Temperature and pressure dependence of azurin stability as monitored by tryptophan fluorescence and phosphorescence. The case of F29A mutant

- Thermodynamic characterization of F29A azurin unfolding induced by pressure.
- The engineered cavity appears filled, at least partially, with water molecules.
- Pressure decreases F29A flexibility at high temperature.
- Protein hydration dominates on compaction at lower temperatures.
- The position of the engineered cavity is not a key factor for protein stability.

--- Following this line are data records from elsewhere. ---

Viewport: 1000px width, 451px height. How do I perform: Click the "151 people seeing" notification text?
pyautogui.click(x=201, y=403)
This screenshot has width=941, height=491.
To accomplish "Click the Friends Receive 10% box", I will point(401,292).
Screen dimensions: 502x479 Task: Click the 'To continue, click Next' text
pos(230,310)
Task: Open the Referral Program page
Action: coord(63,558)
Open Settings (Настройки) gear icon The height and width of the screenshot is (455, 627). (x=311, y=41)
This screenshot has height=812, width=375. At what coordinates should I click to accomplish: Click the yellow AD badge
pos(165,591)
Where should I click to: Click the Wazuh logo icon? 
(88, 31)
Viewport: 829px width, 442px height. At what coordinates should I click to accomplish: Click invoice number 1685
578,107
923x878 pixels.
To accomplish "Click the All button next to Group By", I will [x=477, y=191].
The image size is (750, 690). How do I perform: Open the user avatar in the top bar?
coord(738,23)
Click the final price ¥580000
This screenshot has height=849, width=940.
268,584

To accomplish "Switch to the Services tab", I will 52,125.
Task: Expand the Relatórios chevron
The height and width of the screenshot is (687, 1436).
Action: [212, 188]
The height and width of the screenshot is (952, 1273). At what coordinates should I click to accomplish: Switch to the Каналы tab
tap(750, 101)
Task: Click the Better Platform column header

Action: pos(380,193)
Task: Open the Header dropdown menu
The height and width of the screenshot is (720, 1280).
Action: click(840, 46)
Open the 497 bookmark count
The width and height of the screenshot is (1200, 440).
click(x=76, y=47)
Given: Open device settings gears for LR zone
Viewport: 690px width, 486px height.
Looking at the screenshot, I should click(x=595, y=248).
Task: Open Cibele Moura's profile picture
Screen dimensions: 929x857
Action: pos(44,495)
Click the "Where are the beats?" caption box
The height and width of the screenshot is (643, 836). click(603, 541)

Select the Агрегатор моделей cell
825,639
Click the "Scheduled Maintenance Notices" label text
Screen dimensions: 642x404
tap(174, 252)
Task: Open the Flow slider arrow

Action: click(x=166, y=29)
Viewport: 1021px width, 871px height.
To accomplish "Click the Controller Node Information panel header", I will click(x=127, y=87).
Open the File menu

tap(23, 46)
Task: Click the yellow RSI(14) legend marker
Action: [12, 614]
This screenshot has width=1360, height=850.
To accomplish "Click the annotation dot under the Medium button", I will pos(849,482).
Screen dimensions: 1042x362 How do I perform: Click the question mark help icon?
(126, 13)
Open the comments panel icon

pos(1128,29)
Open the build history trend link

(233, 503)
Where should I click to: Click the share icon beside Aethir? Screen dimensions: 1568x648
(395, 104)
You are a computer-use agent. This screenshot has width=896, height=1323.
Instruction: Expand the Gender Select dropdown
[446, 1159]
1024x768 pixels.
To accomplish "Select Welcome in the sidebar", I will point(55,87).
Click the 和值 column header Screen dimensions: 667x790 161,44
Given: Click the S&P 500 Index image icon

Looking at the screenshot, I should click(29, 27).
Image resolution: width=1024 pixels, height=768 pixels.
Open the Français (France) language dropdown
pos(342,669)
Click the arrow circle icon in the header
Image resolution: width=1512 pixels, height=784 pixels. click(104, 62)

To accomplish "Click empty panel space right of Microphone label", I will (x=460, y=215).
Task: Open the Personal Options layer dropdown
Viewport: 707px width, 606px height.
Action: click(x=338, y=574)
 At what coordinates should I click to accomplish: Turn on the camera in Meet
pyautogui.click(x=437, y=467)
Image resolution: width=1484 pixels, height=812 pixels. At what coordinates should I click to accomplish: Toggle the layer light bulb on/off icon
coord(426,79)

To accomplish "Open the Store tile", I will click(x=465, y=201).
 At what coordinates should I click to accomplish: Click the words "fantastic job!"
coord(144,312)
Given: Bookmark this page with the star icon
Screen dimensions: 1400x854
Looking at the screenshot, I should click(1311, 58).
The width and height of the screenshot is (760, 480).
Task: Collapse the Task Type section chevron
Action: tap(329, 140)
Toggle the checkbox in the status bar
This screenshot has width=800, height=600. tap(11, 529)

The effects of a single-point, F29A, cavity-forming mutation on the unfolding thermodynamic parameters of azurin from Pseudomonas aeruginosa and on the internal dynamics of the protein fold under pressure were probed by the fluorescence and phosphorescence emission of Trp48, deeply buried in the compact hydrophobic core of the macromolecule.Pressure-induced unfolding, monitored by the shift in the fluorescence spectrum, led to a volume change of 70-90 ml mol− 1. The difference in the unfolding volume between F29A and wild type azurin was smaller than the volume of the space theoretically created in the mutant, indicating that the cavity is, at least partially, filled with water molecules. The complex temperature dependence of the unfolding volume, for temperatures up to 20 °C, suggests the formation of an expanded form of the protein and highlights how the packing efficiency of azurin appears to contribute to the magnitude of internal void volume at any given temperature. Changes in flexibility of the protein matrix around the chromophore were monitored by the intrinsic phosphorescence lifetime. At 40 °C the application of pressure in the predenaturation range initially decreases the internal flexibility of azurin, the trend eventually reverting on approaching unfolding. The main difference between wild type and the cavity mutant is the inversion point which happens at 300 MPa for wild type and at 150 MPa for F29A. This suggests that, for the cavity mutant, pressure-induced internal hydration is more dominant than any compaction of the globular fold at relatively low pressures.